# TO DO
Copy the rows below verbatim, leaving every line unchanged.

— start SUPPLIED MATERIAL —

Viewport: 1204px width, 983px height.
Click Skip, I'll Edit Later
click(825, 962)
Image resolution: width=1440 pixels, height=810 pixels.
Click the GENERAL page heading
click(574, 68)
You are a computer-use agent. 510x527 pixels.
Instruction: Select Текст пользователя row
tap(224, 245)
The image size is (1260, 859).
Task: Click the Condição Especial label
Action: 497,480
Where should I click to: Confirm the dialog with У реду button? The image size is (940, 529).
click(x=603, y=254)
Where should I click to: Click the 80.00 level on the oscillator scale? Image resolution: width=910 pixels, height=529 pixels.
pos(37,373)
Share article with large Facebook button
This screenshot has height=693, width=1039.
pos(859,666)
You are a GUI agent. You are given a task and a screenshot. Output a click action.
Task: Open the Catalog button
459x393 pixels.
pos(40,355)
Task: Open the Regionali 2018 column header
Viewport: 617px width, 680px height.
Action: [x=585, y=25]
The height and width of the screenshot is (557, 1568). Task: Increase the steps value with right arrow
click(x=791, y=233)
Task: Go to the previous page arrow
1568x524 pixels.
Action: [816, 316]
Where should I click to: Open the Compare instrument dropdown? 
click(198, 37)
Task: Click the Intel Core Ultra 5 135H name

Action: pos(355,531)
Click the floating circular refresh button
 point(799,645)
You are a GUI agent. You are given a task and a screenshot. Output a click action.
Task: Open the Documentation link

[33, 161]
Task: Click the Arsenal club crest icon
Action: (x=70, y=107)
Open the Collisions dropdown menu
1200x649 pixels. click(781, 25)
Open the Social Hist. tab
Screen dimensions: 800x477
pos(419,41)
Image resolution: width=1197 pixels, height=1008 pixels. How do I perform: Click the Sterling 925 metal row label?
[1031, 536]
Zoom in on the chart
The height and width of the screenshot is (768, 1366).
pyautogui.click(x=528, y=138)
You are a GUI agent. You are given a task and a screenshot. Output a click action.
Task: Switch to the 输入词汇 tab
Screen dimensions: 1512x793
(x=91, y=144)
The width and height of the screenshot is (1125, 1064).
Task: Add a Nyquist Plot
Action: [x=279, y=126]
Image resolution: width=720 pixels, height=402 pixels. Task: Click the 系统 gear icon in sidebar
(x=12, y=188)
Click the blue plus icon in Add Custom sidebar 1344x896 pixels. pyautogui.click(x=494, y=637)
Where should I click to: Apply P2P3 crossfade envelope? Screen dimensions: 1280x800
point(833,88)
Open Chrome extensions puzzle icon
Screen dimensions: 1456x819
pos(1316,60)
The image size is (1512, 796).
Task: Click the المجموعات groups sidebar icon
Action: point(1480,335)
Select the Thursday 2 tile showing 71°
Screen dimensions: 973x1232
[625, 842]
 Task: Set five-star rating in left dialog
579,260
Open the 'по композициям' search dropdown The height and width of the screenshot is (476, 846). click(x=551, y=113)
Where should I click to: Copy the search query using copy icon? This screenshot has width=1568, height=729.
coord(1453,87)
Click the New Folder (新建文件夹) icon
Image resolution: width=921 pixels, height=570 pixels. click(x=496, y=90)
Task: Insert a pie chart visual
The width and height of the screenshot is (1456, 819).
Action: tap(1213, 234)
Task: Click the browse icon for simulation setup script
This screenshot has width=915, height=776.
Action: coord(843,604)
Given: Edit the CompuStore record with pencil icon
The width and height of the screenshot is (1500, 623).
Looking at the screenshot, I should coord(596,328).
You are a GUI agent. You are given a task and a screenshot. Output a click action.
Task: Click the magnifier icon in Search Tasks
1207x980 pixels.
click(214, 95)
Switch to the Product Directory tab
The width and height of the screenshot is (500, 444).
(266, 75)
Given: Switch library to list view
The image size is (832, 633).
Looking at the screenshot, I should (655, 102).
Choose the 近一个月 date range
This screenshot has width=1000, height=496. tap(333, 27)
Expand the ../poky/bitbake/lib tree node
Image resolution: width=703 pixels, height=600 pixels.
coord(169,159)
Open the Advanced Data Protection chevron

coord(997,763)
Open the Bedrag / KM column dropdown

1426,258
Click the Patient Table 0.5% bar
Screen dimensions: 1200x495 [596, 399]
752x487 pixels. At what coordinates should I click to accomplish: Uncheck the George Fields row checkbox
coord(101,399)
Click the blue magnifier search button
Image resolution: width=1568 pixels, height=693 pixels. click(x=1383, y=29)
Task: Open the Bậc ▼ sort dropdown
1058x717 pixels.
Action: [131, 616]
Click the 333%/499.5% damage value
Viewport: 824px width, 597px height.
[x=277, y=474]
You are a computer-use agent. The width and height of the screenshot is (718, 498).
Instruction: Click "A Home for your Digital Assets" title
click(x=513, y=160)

— end SUPPLIED MATERIAL —

# COMPLETED TASK
Viewport: 1204px width, 983px height.
Click Skip, I'll Edit Later
click(825, 962)
Image resolution: width=1440 pixels, height=810 pixels.
Click the GENERAL page heading
click(574, 68)
You are a computer-use agent. 510x527 pixels.
Instruction: Select Текст пользователя row
tap(224, 245)
The image size is (1260, 859).
Task: Click the Condição Especial label
Action: 497,480
Where should I click to: Confirm the dialog with У реду button? The image size is (940, 529).
click(x=603, y=254)
Where should I click to: Click the 80.00 level on the oscillator scale? Image resolution: width=910 pixels, height=529 pixels.
pos(37,373)
Share article with large Facebook button
This screenshot has height=693, width=1039.
pos(859,666)
You are a GUI agent. You are given a task and a screenshot. Output a click action.
Task: Open the Catalog button
459x393 pixels.
pos(40,355)
Task: Open the Regionali 2018 column header
Viewport: 617px width, 680px height.
Action: [x=585, y=25]
The height and width of the screenshot is (557, 1568). Task: Increase the steps value with right arrow
click(x=791, y=233)
Task: Go to the previous page arrow
1568x524 pixels.
Action: [816, 316]
Where should I click to: Open the Compare instrument dropdown? 
click(198, 37)
Task: Click the Intel Core Ultra 5 135H name

Action: pos(355,531)
Click the floating circular refresh button
 point(799,645)
You are a GUI agent. You are given a task and a screenshot. Output a click action.
Task: Open the Documentation link

[33, 161]
Task: Click the Arsenal club crest icon
Action: (x=70, y=107)
Open the Collisions dropdown menu
1200x649 pixels. click(781, 25)
Open the Social Hist. tab
Screen dimensions: 800x477
pos(419,41)
Image resolution: width=1197 pixels, height=1008 pixels. How do I perform: Click the Sterling 925 metal row label?
[1031, 536]
Zoom in on the chart
The height and width of the screenshot is (768, 1366).
pyautogui.click(x=528, y=138)
You are a GUI agent. You are given a task and a screenshot. Output a click action.
Task: Switch to the 输入词汇 tab
Screen dimensions: 1512x793
(x=91, y=144)
The width and height of the screenshot is (1125, 1064).
Task: Add a Nyquist Plot
Action: [x=279, y=126]
Image resolution: width=720 pixels, height=402 pixels. Task: Click the 系统 gear icon in sidebar
(x=12, y=188)
Click the blue plus icon in Add Custom sidebar 1344x896 pixels. pyautogui.click(x=494, y=637)
Where should I click to: Apply P2P3 crossfade envelope? Screen dimensions: 1280x800
point(833,88)
Open Chrome extensions puzzle icon
Screen dimensions: 1456x819
pos(1316,60)
The image size is (1512, 796).
Task: Click the المجموعات groups sidebar icon
Action: point(1480,335)
Select the Thursday 2 tile showing 71°
Screen dimensions: 973x1232
[625, 842]
 Task: Set five-star rating in left dialog
579,260
Open the 'по композициям' search dropdown The height and width of the screenshot is (476, 846). click(x=551, y=113)
Where should I click to: Copy the search query using copy icon? This screenshot has width=1568, height=729.
coord(1453,87)
Click the New Folder (新建文件夹) icon
Image resolution: width=921 pixels, height=570 pixels. click(x=496, y=90)
Task: Insert a pie chart visual
The width and height of the screenshot is (1456, 819).
Action: tap(1213, 234)
Task: Click the browse icon for simulation setup script
This screenshot has width=915, height=776.
Action: coord(843,604)
Given: Edit the CompuStore record with pencil icon
The width and height of the screenshot is (1500, 623).
Looking at the screenshot, I should coord(596,328).
You are a GUI agent. You are given a task and a screenshot. Output a click action.
Task: Click the magnifier icon in Search Tasks
1207x980 pixels.
click(214, 95)
Switch to the Product Directory tab
The width and height of the screenshot is (500, 444).
(266, 75)
Given: Switch library to list view
The image size is (832, 633).
Looking at the screenshot, I should (655, 102).
Choose the 近一个月 date range
This screenshot has width=1000, height=496. tap(333, 27)
Expand the ../poky/bitbake/lib tree node
Image resolution: width=703 pixels, height=600 pixels.
coord(169,159)
Open the Advanced Data Protection chevron

coord(997,763)
Open the Bedrag / KM column dropdown

1426,258
Click the Patient Table 0.5% bar
Screen dimensions: 1200x495 [596, 399]
752x487 pixels. At what coordinates should I click to accomplish: Uncheck the George Fields row checkbox
coord(101,399)
Click the blue magnifier search button
Image resolution: width=1568 pixels, height=693 pixels. click(x=1383, y=29)
Task: Open the Bậc ▼ sort dropdown
1058x717 pixels.
Action: [131, 616]
Click the 333%/499.5% damage value
Viewport: 824px width, 597px height.
[x=277, y=474]
You are a computer-use agent. The width and height of the screenshot is (718, 498).
Instruction: Click "A Home for your Digital Assets" title
click(x=513, y=160)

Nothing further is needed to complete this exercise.